# ACTION ITEM
Pictures stay out of the copy. Transcribe exactly the lines from the line with "Open the Poll View tab" through the final line of the records.

# PROVIDED MATERIAL
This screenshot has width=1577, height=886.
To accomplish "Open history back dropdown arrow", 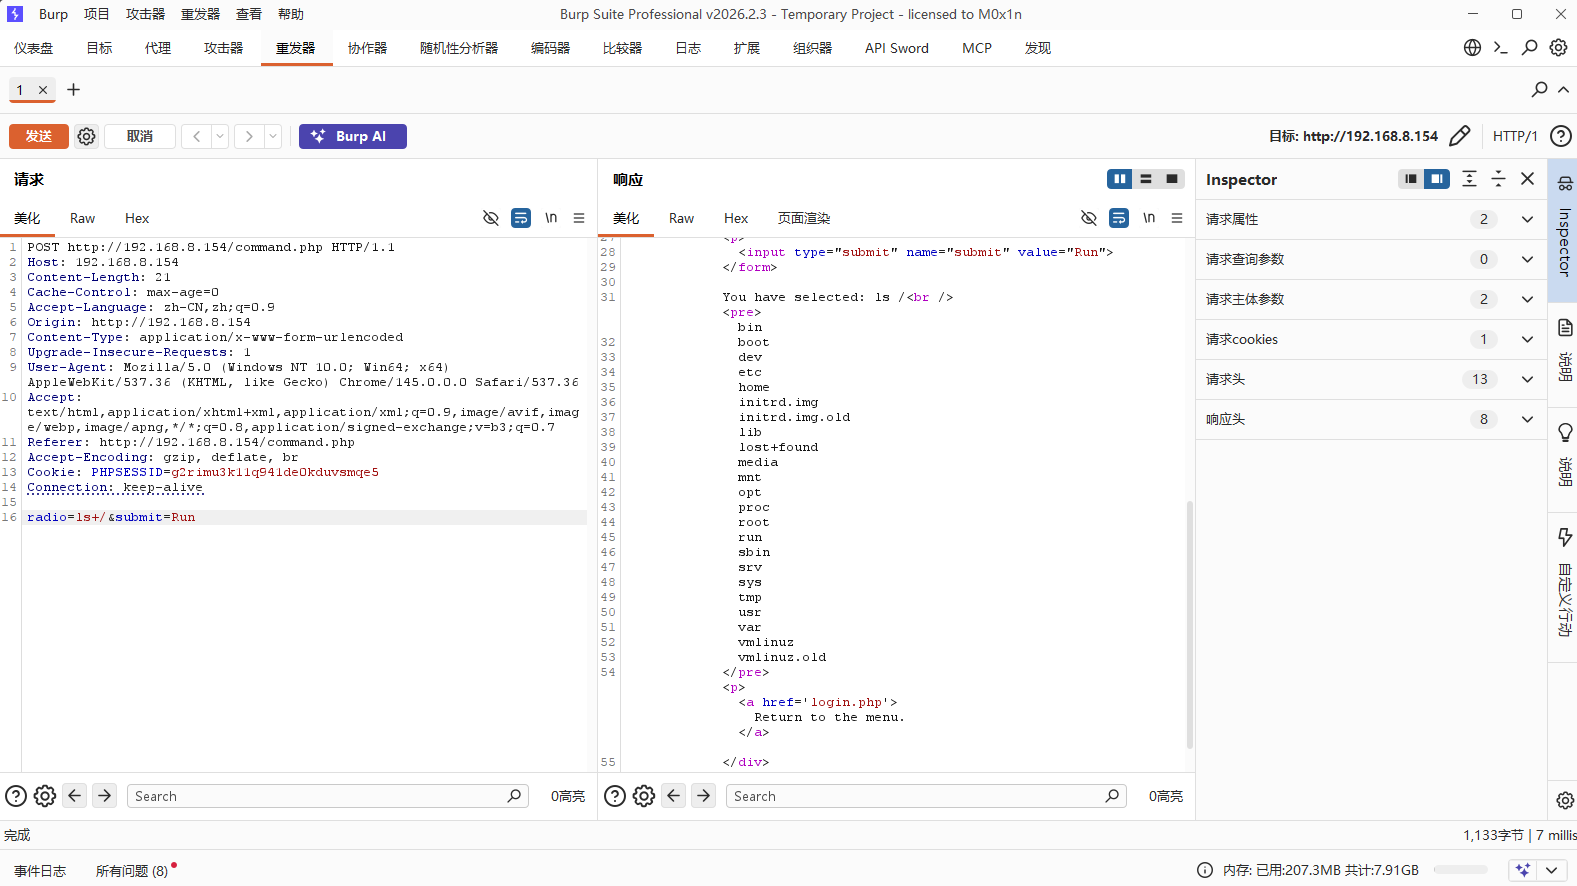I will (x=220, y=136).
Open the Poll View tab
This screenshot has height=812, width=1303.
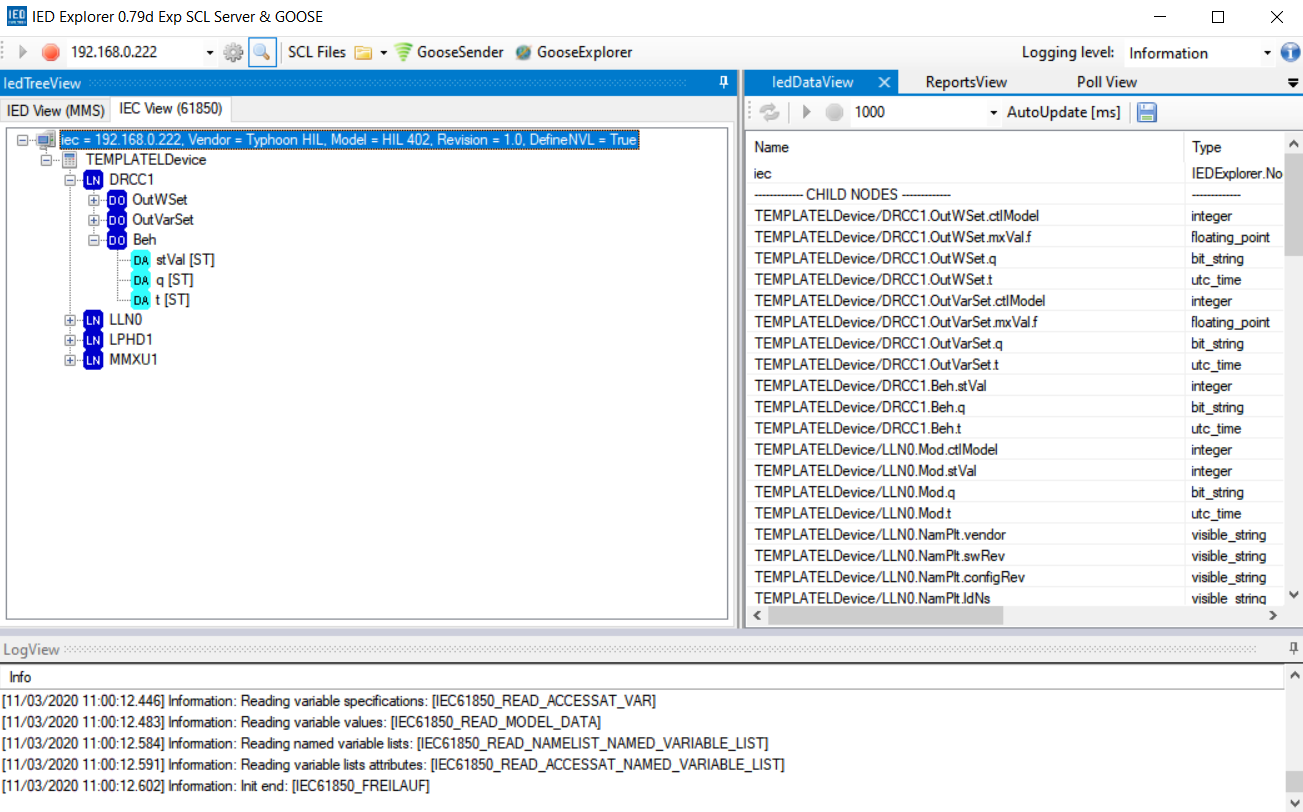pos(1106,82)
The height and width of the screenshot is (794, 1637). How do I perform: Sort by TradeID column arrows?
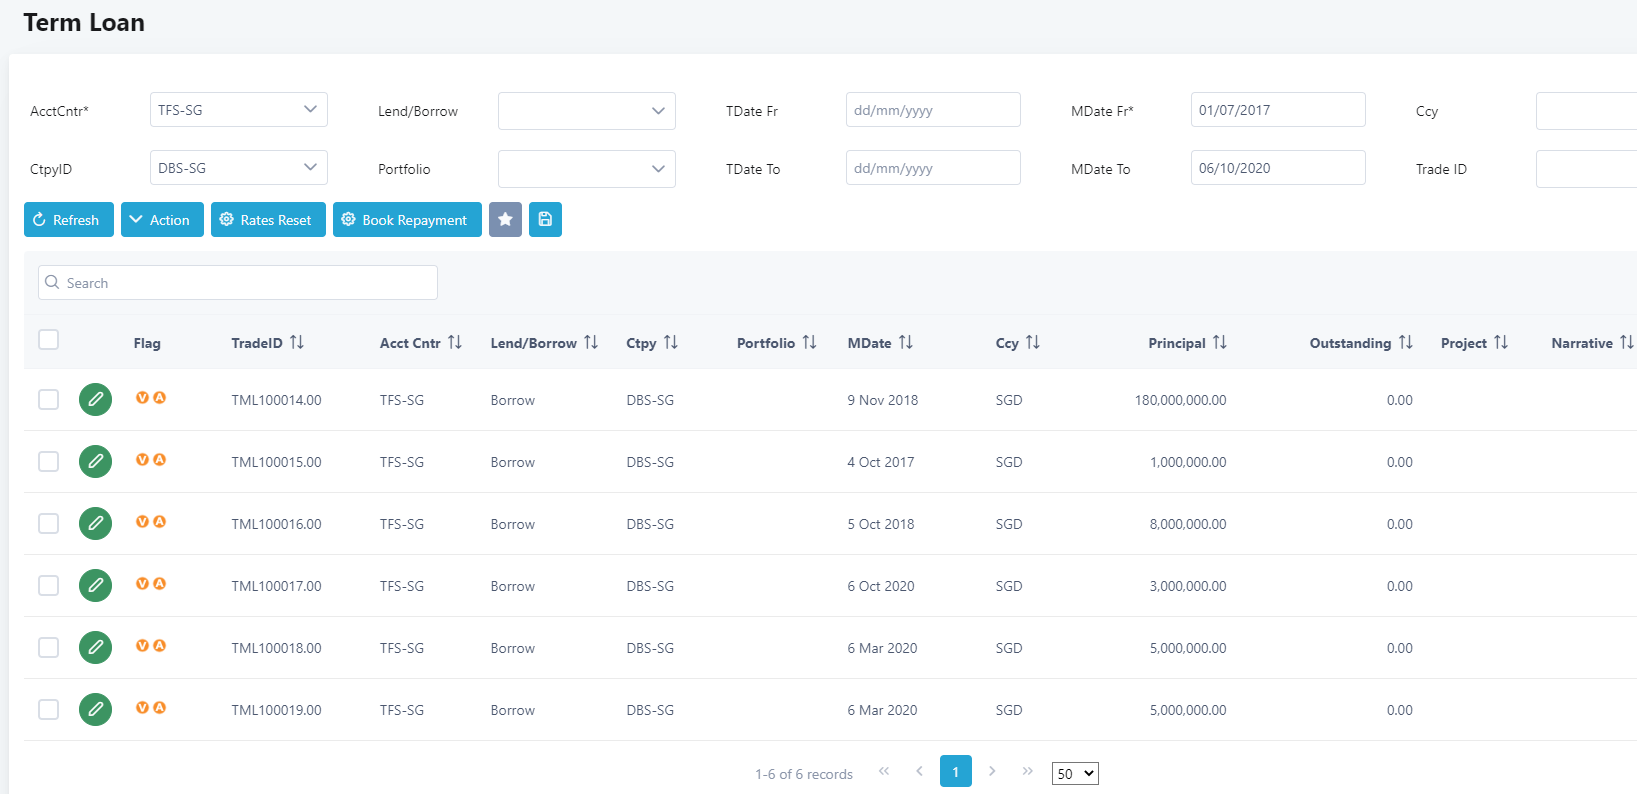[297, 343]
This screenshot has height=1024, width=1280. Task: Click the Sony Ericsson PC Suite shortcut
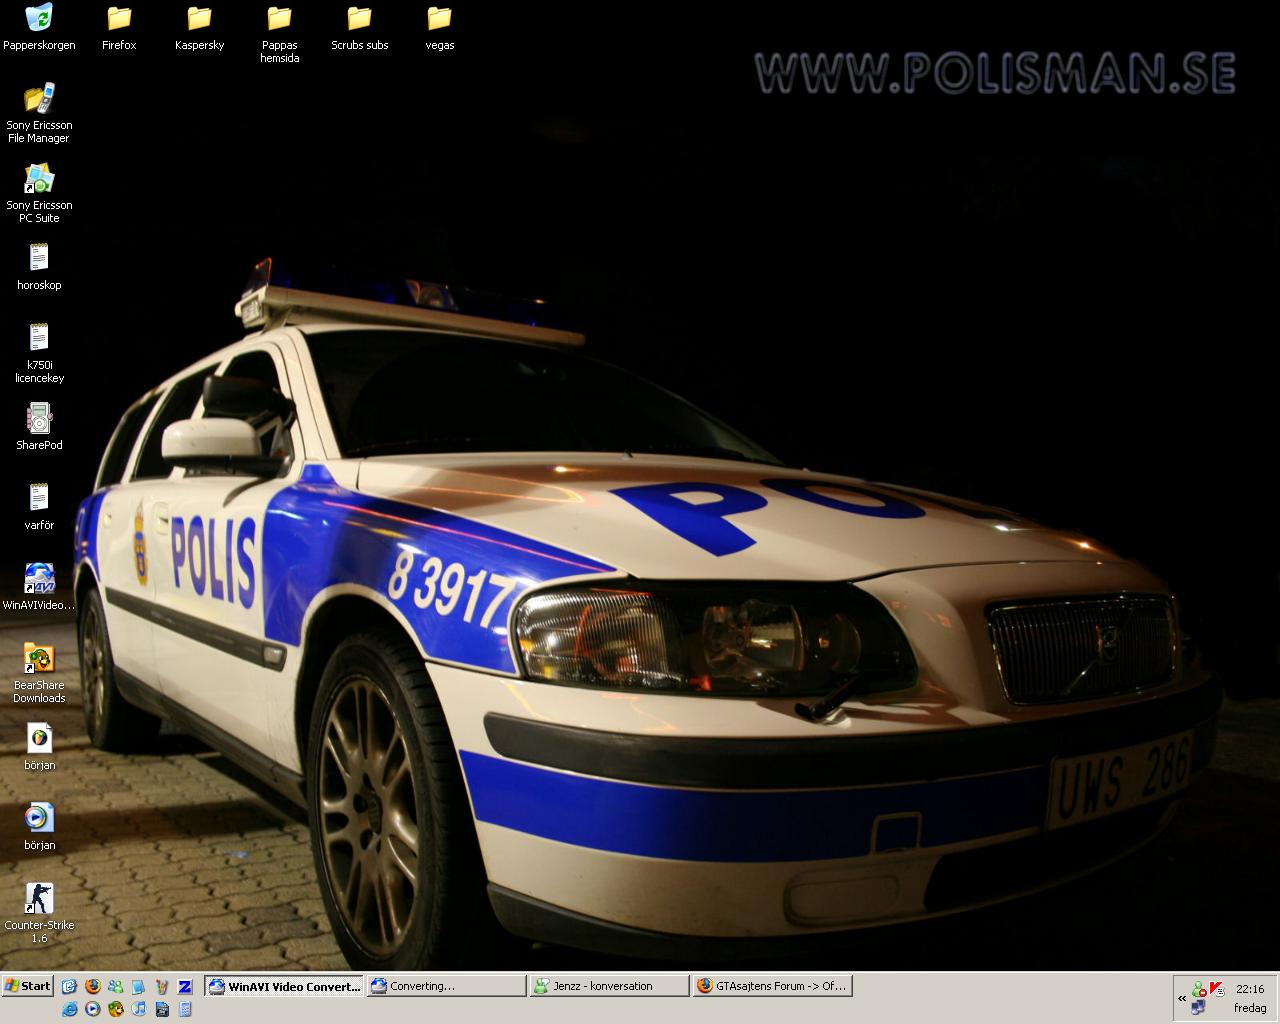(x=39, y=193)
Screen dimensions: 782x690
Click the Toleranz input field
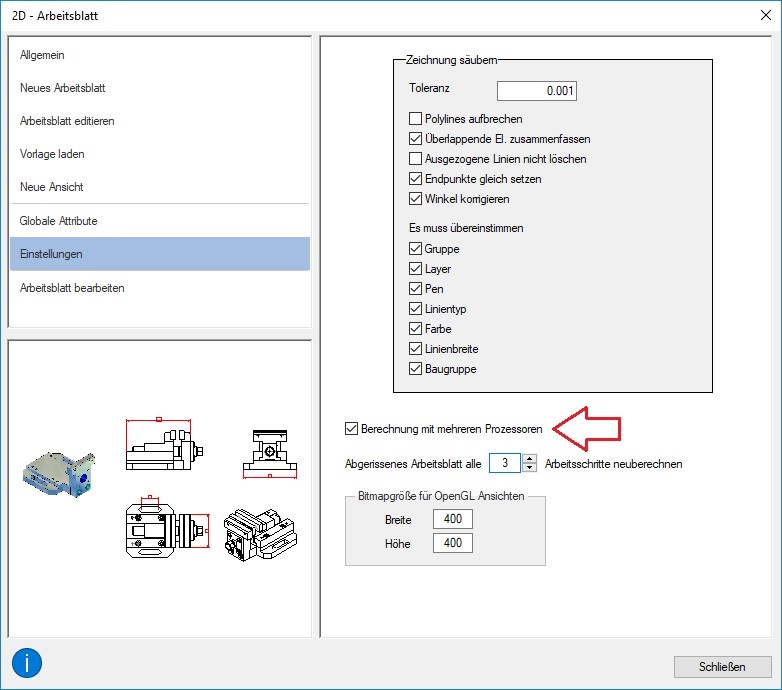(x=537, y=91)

# RESPONSE TO THE TASK
Open the Poll View tab
This screenshot has height=812, width=1303.
pos(1106,82)
The height and width of the screenshot is (794, 1637). How do I perform: Sort by TradeID column arrows?
[297, 343]
This screenshot has height=1024, width=1280. Task: Click the Sony Ericsson PC Suite shortcut
(x=39, y=193)
Screen dimensions: 782x690
Click the Toleranz input field
(x=537, y=91)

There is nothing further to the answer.